----- RECORDED INFORMATION -----
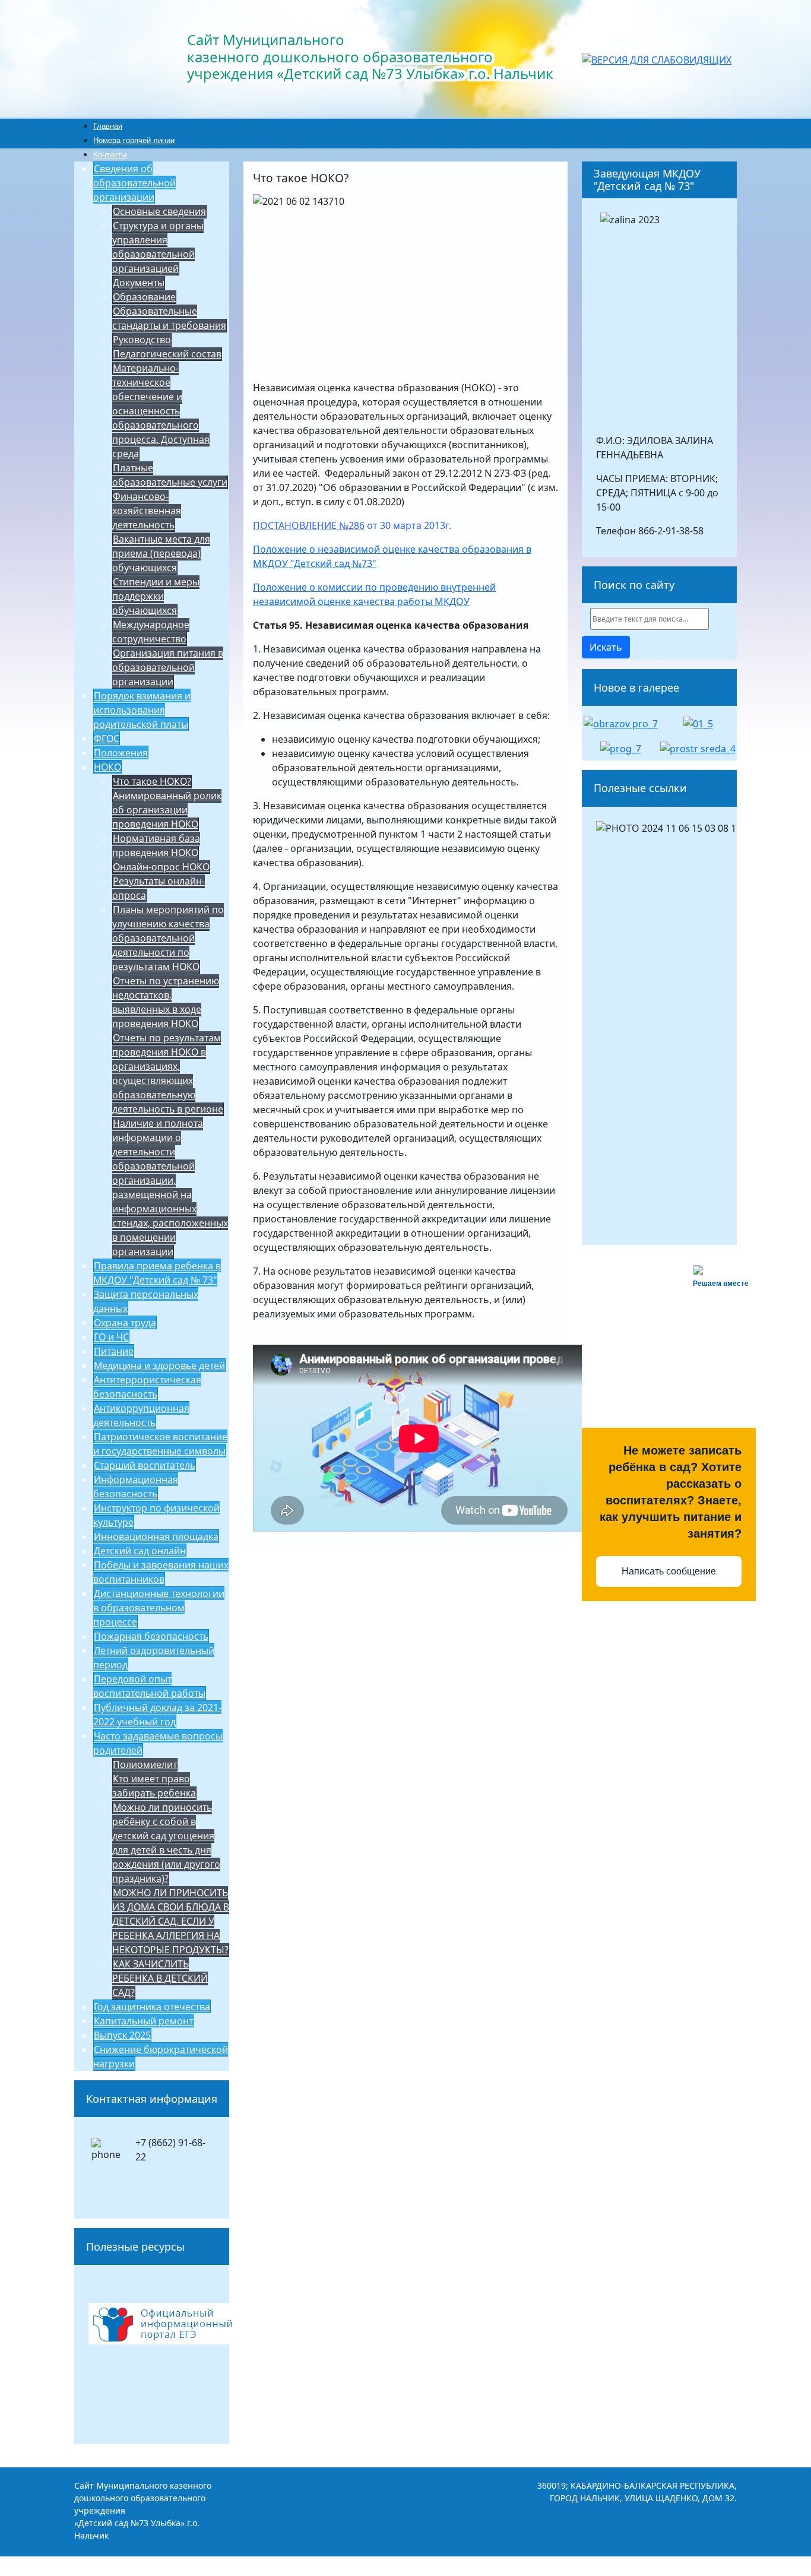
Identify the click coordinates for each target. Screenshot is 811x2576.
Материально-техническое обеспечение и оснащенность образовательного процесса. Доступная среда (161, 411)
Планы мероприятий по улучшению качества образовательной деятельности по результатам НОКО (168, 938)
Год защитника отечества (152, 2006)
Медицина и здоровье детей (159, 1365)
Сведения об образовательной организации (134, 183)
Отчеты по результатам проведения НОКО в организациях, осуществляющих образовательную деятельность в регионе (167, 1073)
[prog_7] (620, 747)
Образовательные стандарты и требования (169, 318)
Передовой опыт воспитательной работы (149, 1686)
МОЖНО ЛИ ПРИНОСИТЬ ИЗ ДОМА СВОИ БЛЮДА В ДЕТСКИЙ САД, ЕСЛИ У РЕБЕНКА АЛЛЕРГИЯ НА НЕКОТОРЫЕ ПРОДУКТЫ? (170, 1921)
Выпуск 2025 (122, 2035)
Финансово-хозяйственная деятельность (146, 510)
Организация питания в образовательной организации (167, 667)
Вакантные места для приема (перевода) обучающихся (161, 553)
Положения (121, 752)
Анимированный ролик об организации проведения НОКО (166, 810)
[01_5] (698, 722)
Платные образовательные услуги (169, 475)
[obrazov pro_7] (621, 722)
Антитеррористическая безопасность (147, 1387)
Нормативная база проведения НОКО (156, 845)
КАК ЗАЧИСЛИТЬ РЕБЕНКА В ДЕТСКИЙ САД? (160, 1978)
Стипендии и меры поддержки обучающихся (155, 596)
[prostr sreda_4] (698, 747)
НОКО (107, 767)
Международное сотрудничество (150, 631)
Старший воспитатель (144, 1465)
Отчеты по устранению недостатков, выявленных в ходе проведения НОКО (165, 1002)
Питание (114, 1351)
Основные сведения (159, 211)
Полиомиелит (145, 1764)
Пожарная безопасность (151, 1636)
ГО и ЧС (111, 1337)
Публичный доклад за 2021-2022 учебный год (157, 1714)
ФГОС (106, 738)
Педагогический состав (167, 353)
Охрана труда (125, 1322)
-----
----- RECORDED INFORMATION -----
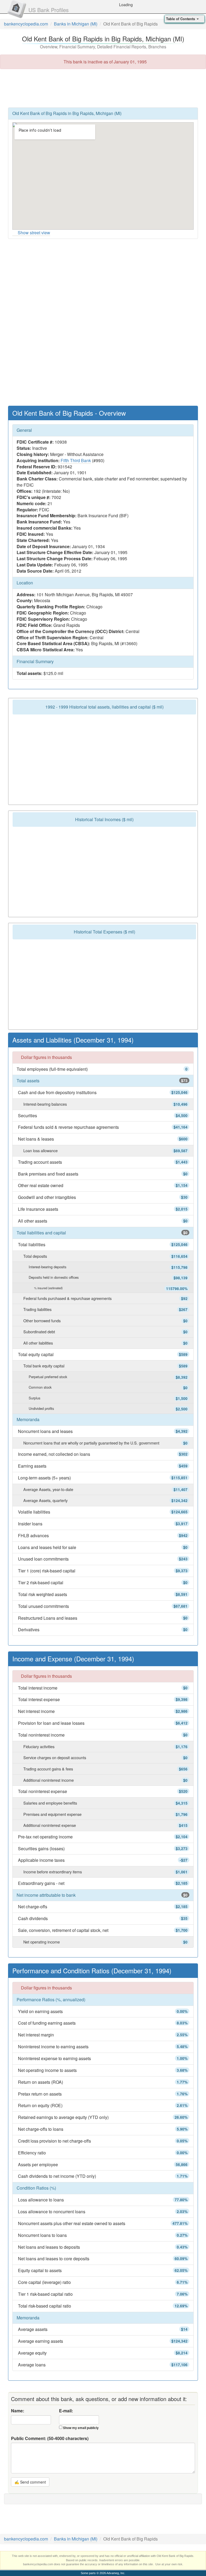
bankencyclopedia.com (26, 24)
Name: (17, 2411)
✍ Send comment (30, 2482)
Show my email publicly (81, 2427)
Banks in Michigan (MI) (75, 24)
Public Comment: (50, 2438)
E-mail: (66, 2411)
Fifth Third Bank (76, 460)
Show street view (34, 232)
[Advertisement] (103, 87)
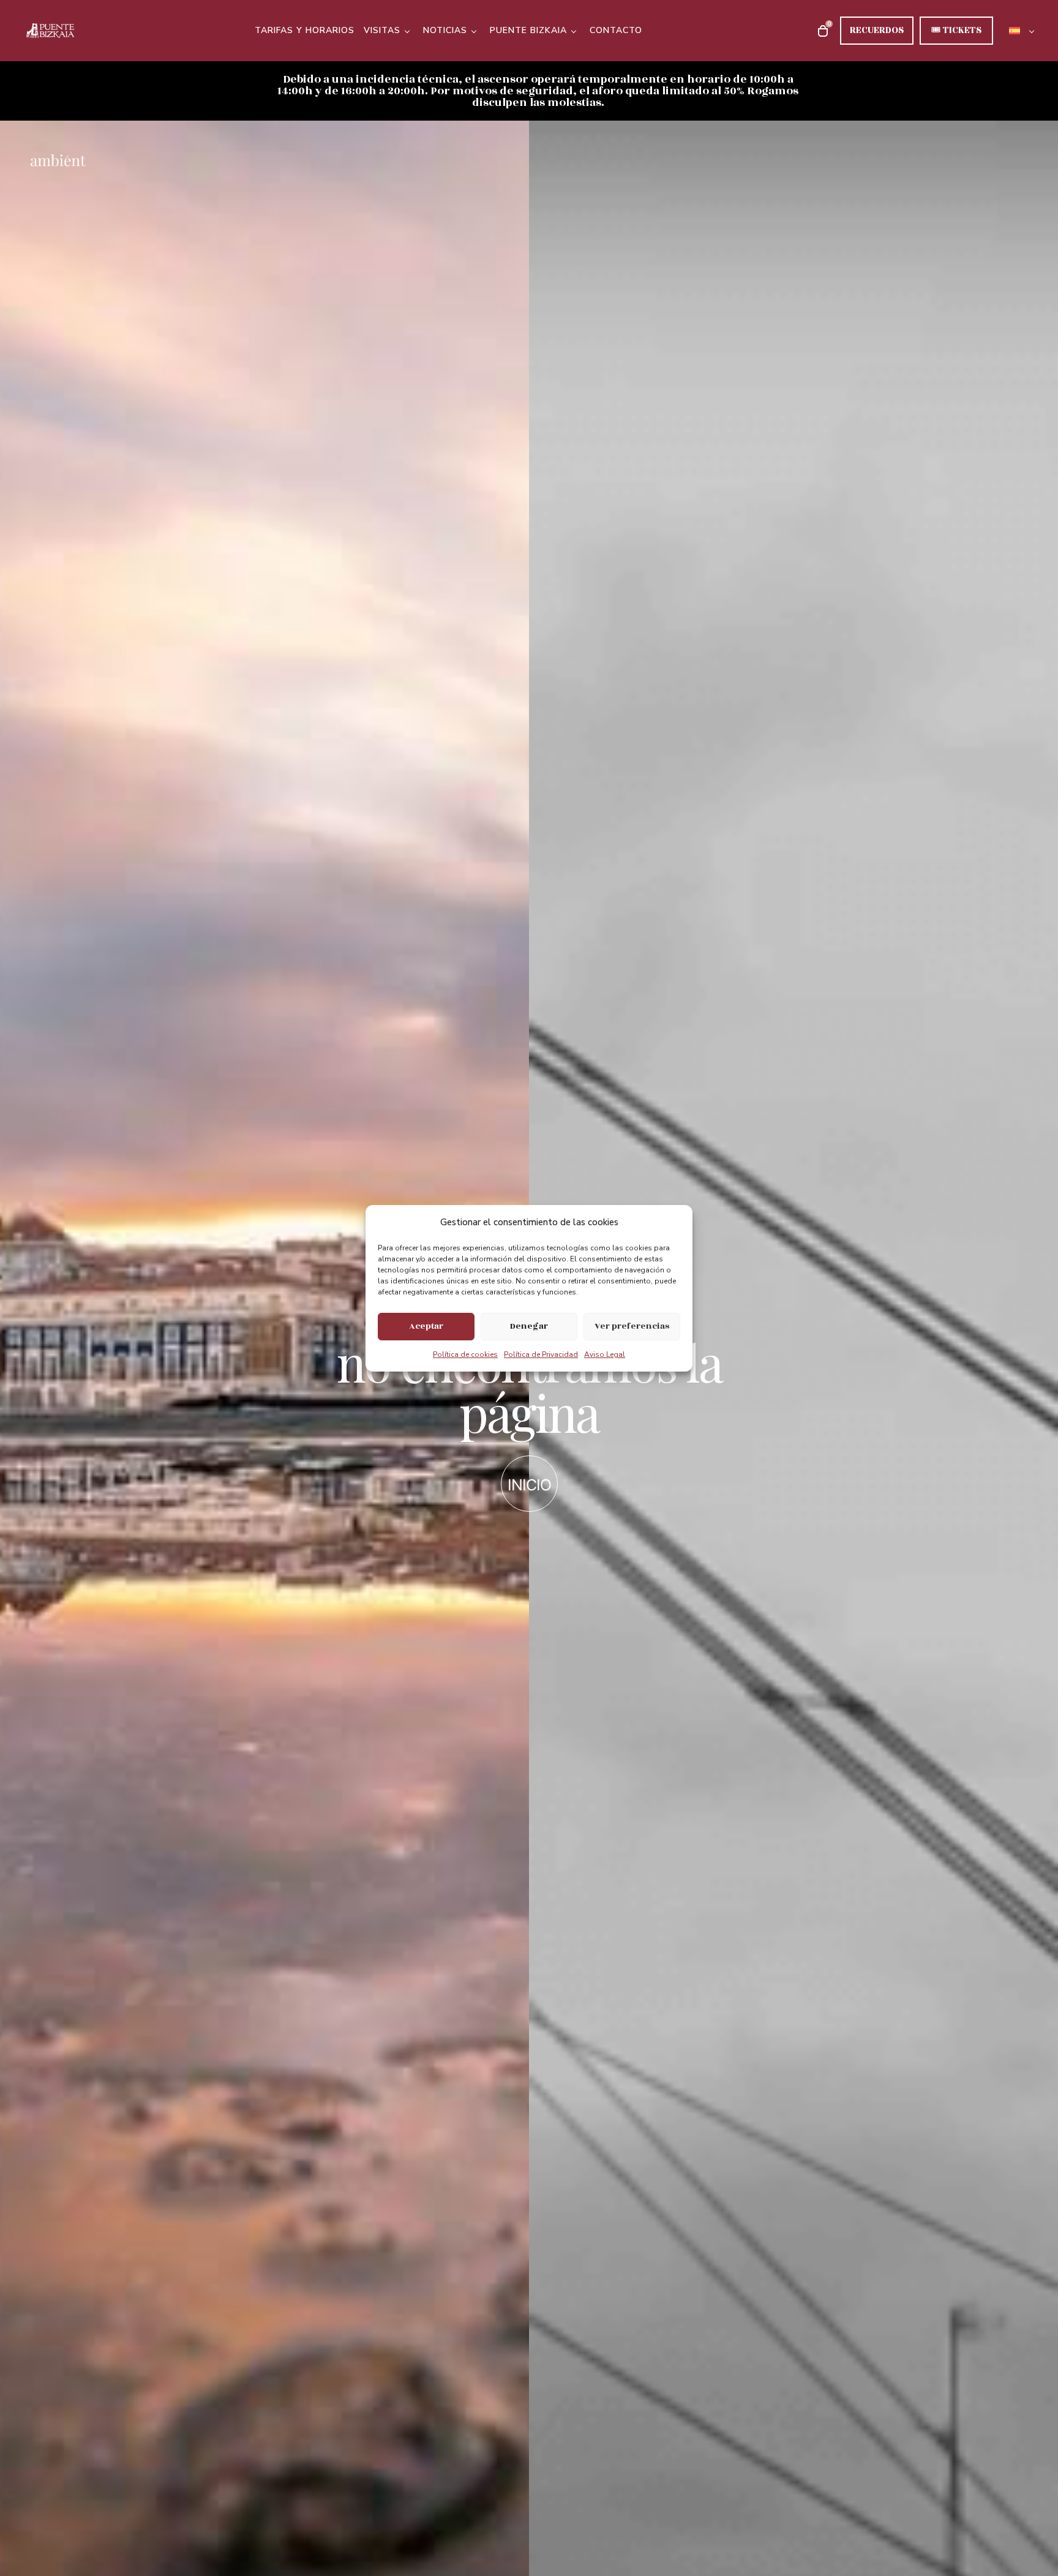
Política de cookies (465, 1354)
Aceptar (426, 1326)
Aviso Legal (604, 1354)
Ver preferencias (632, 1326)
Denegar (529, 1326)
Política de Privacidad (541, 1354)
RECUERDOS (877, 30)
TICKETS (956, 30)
-----
REQUIRED WORK: What you give back should be only the lines of the records above, starting at the line with "Образовательные стандарты и" and ending at the line with "ГО и ЧС (111, 1337)", restated word for word.

ANSWER FOR THE TASK:
Образовательные стандарты и требования (169, 318)
Передовой опыт воспитательной работы (149, 1686)
МОЖНО ЛИ ПРИНОСИТЬ ИЗ ДОМА СВОИ БЛЮДА В ДЕТСКИЙ САД, ЕСЛИ У РЕБЕНКА АЛЛЕРГИЯ НА НЕКОТОРЫЕ ПРОДУКТЫ? (170, 1921)
Выпуск 2025 (122, 2035)
Финансово-хозяйственная деятельность (146, 510)
Организация питания в образовательной организации (167, 667)
Вакантные места для приема (перевода) обучающихся (161, 553)
Положения (121, 752)
Анимированный ролик об организации проведения НОКО (166, 810)
[01_5] (698, 722)
Платные образовательные услуги (169, 475)
[obrazov pro_7] (621, 722)
Антитеррористическая безопасность (147, 1387)
Нормативная база проведения НОКО (156, 845)
КАК ЗАЧИСЛИТЬ РЕБЕНКА В ДЕТСКИЙ САД? (160, 1978)
Стипендии и меры поддержки обучающихся (155, 596)
[prostr sreda_4] (698, 747)
НОКО (107, 767)
Международное сотрудничество (150, 631)
Старший воспитатель (144, 1465)
Отчеты по устранению недостатков, выявленных в ходе проведения НОКО (165, 1002)
Питание (114, 1351)
Основные сведения (159, 211)
Полиомиелит (145, 1764)
Пожарная безопасность (151, 1636)
ГО и ЧС (111, 1337)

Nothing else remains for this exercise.